As terras onde viveu o indígena conhecido como 'Índio Tanaru' ou 'Índio do Buraco', último sobrevivente de seu povo que viveu isolado por quase 30 anos em Rondônia, foram transformadas em parque estadual. O decreto foi publicado no Diário Oficial da União na quinta-feira (11). Até então, a área era alvo de disputa judicial, reivindicada por fazendeiros. O decreto permite a desapropriação de propriedades privadas dentro dos limites do parque e prevê o uso das Forças Armadas, se necessário.
Características do novo parque
As terras possuem cerca de 8 mil hectares e se estendem por quatro municípios de Rondônia: Chupinguaia, Corumbiara, Parecis e Pimenteiras do Oeste. A área passa a se chamar Parque Nacional Povos Indígenas do Rio Tanaru. Um dos objetivos da criação da unidade é preservar a memória do 'Índio do Buraco' e de seu povo, considerado extinto, protegendo os sítios arqueológicos e áreas de relevância histórica.
Desde que o indígena foi visto pela primeira vez, mais de 50 incursões de monitoramento foram realizadas pela Funai na floresta. Segundo o órgão, ao longo de 26 anos, 53 habitações do 'Índio Tanaru' foram encontradas, todas seguindo o mesmo padrão arquitetônico: uma única porta de entrada/saída e sempre com um buraco no interior. Daí surgiu seu nome.
Proteção ambiental e gestão
O documento de criação também cita a relevância de proteger o meio ambiente. O parque fica em uma área de transição entre os biomas Amazônia e Cerrado, com presença de espécies da fauna ameaçadas de extinção, como o macaco-aranha, o macaco-barrigudo e a onça-pintada. Além disso, o local possui zonas de recarga do Aquífero Parecis, uma das maiores reservas de água subterrânea do Brasil.
O decreto estabelece ainda a criação de uma zona de amortecimento, uma área ao redor do parque com regras especiais para proteger a unidade de conservação de impactos externos, principalmente da ação humana. A gestão ficará sob responsabilidade do Instituto Chico Mendes de Conservação da Biodiversidade (ICMBio), em parceria com a Fundação Nacional dos Povos Indígenas (Funai).

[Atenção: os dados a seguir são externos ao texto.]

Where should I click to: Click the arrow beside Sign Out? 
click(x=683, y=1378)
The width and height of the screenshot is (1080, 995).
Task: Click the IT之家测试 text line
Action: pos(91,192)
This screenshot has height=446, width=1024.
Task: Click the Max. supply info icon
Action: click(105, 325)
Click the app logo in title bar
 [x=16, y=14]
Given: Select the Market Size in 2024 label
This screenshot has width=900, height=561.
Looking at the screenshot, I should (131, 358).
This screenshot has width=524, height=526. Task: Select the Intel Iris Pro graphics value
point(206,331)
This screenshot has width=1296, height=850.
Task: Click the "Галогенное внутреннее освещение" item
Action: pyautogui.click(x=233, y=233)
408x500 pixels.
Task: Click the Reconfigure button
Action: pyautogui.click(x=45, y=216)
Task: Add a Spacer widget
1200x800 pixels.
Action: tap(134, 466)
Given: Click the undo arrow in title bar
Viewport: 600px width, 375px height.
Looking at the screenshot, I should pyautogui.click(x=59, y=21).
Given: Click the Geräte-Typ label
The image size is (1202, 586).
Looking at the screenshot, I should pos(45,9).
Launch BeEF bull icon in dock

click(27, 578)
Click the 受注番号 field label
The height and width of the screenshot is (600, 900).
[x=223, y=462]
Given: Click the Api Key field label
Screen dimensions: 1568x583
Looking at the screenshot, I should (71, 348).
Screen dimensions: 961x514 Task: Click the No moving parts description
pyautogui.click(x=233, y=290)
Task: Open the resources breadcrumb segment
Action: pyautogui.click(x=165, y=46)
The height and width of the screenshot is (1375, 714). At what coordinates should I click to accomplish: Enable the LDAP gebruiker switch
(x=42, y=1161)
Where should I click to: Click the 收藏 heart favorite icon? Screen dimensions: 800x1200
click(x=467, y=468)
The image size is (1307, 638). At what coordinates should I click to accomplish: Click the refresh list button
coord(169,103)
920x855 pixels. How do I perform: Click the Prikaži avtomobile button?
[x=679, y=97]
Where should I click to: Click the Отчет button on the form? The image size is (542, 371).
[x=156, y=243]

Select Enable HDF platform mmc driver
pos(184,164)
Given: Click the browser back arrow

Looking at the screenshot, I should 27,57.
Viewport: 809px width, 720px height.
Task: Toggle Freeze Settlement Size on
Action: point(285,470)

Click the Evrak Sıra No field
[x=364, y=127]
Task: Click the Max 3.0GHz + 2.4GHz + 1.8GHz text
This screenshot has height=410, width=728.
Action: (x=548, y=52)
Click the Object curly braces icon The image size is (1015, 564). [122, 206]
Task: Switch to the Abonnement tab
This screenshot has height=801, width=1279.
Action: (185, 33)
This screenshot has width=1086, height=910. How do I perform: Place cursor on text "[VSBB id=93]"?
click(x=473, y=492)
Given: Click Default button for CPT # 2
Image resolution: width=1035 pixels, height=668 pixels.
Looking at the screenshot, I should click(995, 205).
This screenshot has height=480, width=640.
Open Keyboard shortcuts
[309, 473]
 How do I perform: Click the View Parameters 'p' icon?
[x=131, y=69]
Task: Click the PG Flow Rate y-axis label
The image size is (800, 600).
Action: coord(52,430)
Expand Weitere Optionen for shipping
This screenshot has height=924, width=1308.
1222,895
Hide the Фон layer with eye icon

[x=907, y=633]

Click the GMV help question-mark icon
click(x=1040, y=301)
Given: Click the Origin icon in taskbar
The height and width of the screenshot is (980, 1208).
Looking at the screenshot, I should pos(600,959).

Quem era o Índio do Buraco?
Em junho de 1996, o 'Índio do Buraco', também conhecido como Tanaru, foi visto pela primeira vez por homens brancos em Rondônia. Vinte e seis anos depois daquele 'contato', o indígena foi encontrado morto em seu território, em agosto de 2022. O homem, conhecido por viver sozinho e isolado na densa floresta Amazônica, morreu como o último de seu povo, sem que sua etnia e sua língua fossem descobertas. Ele resistiu ao contato com o homem branco até sua morte.
O 'Índio do Buraco', apesar de ter vivido isolado por mais de 30 anos, nem sempre esteve só. Segundo a Funai, os últimos membros do seu povo foram mortos em 1995. Ele recebeu o nome 'Índio do Buraco' porque fazia escavações em suas palhoças. Ninguém chegou a descobrir o motivo e real utilidade delas.